* **What is needed**
Upon reaching the line that contains "The width and" in the records below, begin repeating every line exactly through the last one, skipping pictures.

Data Start Marker

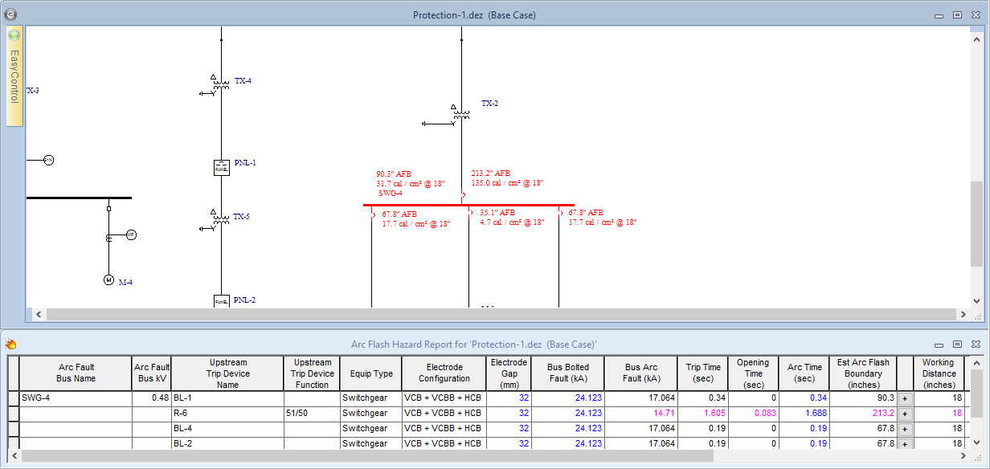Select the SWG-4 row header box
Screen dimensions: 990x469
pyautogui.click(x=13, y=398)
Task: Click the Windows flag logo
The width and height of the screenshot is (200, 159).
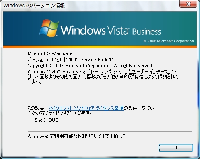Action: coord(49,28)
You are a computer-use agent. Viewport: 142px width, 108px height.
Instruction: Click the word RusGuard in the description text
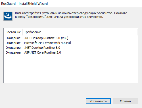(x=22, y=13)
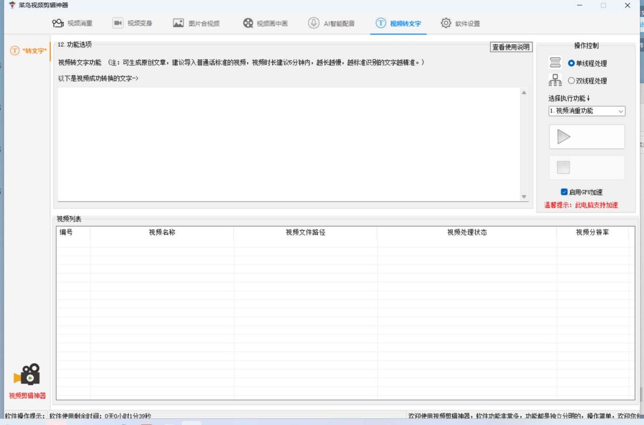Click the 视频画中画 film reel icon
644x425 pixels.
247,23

Data End Marker

* **Written solution**
The width and height of the screenshot is (200, 159).
Action: coord(49,28)
You are a computer-use agent. Viewport: 142px width, 108px height.
Instruction: Click the word RusGuard in the description text
(x=22, y=13)
Click the 视频画中画 film reel icon
644x425 pixels.
247,23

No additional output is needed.